Word and element pointing entries:
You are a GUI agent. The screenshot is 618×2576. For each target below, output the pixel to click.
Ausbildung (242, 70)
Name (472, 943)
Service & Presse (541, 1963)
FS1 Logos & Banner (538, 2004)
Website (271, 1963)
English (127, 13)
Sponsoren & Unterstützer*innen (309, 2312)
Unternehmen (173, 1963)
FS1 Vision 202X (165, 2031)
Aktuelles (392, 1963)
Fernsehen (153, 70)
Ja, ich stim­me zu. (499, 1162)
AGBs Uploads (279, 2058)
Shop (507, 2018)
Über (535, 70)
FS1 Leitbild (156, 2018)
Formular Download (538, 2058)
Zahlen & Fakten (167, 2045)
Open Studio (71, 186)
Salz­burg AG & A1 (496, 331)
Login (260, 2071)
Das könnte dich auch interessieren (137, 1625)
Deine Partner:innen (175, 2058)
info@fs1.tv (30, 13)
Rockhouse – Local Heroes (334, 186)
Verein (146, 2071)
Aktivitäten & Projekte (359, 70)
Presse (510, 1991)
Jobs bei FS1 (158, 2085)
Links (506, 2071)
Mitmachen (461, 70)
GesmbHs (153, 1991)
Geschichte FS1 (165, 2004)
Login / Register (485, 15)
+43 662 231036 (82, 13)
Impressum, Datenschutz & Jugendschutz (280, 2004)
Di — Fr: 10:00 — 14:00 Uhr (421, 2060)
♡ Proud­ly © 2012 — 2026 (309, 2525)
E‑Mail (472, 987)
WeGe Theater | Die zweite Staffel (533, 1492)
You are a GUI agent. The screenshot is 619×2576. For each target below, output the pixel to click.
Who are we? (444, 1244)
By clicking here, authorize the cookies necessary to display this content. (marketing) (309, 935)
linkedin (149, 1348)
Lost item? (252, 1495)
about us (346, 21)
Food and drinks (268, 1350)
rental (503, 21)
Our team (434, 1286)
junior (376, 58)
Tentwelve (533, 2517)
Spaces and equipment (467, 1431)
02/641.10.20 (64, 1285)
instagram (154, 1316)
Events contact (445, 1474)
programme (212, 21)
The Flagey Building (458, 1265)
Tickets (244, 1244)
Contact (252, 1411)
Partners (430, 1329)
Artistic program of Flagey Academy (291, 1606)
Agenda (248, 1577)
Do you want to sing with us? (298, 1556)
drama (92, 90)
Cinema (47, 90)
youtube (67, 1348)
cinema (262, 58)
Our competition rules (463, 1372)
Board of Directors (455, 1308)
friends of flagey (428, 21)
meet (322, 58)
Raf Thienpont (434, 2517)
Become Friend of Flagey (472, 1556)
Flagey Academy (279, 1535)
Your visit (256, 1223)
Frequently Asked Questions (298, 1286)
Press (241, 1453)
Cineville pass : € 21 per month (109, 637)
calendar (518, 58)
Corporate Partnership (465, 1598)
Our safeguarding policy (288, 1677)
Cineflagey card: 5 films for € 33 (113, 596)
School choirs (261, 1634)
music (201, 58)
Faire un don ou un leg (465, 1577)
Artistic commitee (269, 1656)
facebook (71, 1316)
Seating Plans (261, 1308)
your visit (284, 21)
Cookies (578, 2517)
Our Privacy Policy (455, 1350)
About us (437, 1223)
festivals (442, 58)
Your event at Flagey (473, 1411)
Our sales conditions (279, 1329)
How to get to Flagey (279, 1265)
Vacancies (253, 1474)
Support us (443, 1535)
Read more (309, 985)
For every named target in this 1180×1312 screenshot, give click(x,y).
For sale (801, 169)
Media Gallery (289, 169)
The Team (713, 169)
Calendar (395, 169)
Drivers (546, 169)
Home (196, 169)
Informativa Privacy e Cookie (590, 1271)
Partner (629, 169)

REQUIRED TASK
Rewrite the entries above with every "GUI agent" swapped for "UI agent", leaving all else as it is.

WORKED SOLUTION
You are a UI agent. The screenshot is 618×2576. For each target below, output the pixel to click.
Ausbildung (242, 70)
Name (472, 943)
Service & Presse (541, 1963)
FS1 Logos & Banner (538, 2004)
Website (271, 1963)
English (127, 13)
Sponsoren & Unterstützer*innen (309, 2312)
Unternehmen (173, 1963)
FS1 Vision 202X (165, 2031)
Aktuelles (392, 1963)
Fernsehen (153, 70)
Ja, ich stim­me zu. (499, 1162)
AGBs Uploads (279, 2058)
Shop (507, 2018)
Über (535, 70)
FS1 Leitbild (156, 2018)
Formular Download (538, 2058)
Zahlen & Fakten (167, 2045)
Open Studio (71, 186)
Salz­burg AG & A1 (496, 331)
Login (260, 2071)
Das könnte dich auch interessieren (137, 1625)
Deine Partner:innen (175, 2058)
info@fs1.tv (30, 13)
Rockhouse – Local Heroes (334, 186)
Verein (146, 2071)
Aktivitäten & Projekte (359, 70)
Presse (510, 1991)
Jobs bei FS1 (158, 2085)
Links (506, 2071)
Mitmachen (461, 70)
GesmbHs (153, 1991)
Geschichte FS1 (165, 2004)
Login / Register (485, 15)
+43 662 231036 (82, 13)
Impressum, Datenschutz & Jugendschutz (280, 2004)
Di — Fr: 10:00 — 14:00 Uhr (421, 2060)
♡ Proud­ly © 2012 — 2026 (309, 2525)
E‑Mail (472, 987)
WeGe Theater | Die zweite Staffel (533, 1492)
You are a UI agent. The screenshot is 619×2576. For each target below, output the pixel to click.
Who are we? (444, 1244)
By clicking here, authorize the cookies necessary to display this content. (marketing) (309, 935)
linkedin (149, 1348)
Lost item? (252, 1495)
about us (346, 21)
Food and drinks (268, 1350)
rental (503, 21)
Our team (434, 1286)
junior (376, 58)
Tentwelve (533, 2517)
Spaces and equipment (467, 1431)
02/641.10.20 (64, 1285)
instagram (154, 1316)
Events contact (445, 1474)
programme (212, 21)
The Flagey Building (458, 1265)
Tickets (244, 1244)
Contact (252, 1411)
Partners (430, 1329)
Artistic program of Flagey Academy (291, 1606)
Agenda (248, 1577)
Do you want to sing with us? (298, 1556)
drama (92, 90)
Cinema (47, 90)
youtube (67, 1348)
cinema (262, 58)
Our competition rules (463, 1372)
Board of Directors (455, 1308)
friends of flagey (428, 21)
meet (322, 58)
Raf Thienpont (434, 2517)
Become Friend of Flagey (472, 1556)
Flagey Academy (279, 1535)
Your visit (256, 1223)
Frequently Asked Questions (298, 1286)
Press (241, 1453)
Cineville pass : € 21 per month (109, 637)
calendar (518, 58)
Corporate Partnership (465, 1598)
Our safeguarding policy (288, 1677)
Cineflagey card: 5 films for € 33 (113, 596)
School choirs (261, 1634)
music (201, 58)
Faire un don ou un leg (465, 1577)
Artistic commitee (269, 1656)
facebook (71, 1316)
Seating Plans (261, 1308)
your visit (284, 21)
Cookies (578, 2517)
Our Privacy Policy (455, 1350)
About us (437, 1223)
festivals (442, 58)
Your event at Flagey (473, 1411)
Our sales conditions (279, 1329)
How to get to Flagey (279, 1265)
Vacancies (253, 1474)
Support us (443, 1535)
Read more (309, 985)
For every named target in this 1180×1312 screenshot, give click(x,y).
For sale (801, 169)
Media Gallery (289, 169)
The Team (713, 169)
Calendar (395, 169)
Drivers (546, 169)
Home (196, 169)
Informativa Privacy e Cookie (590, 1271)
Partner (629, 169)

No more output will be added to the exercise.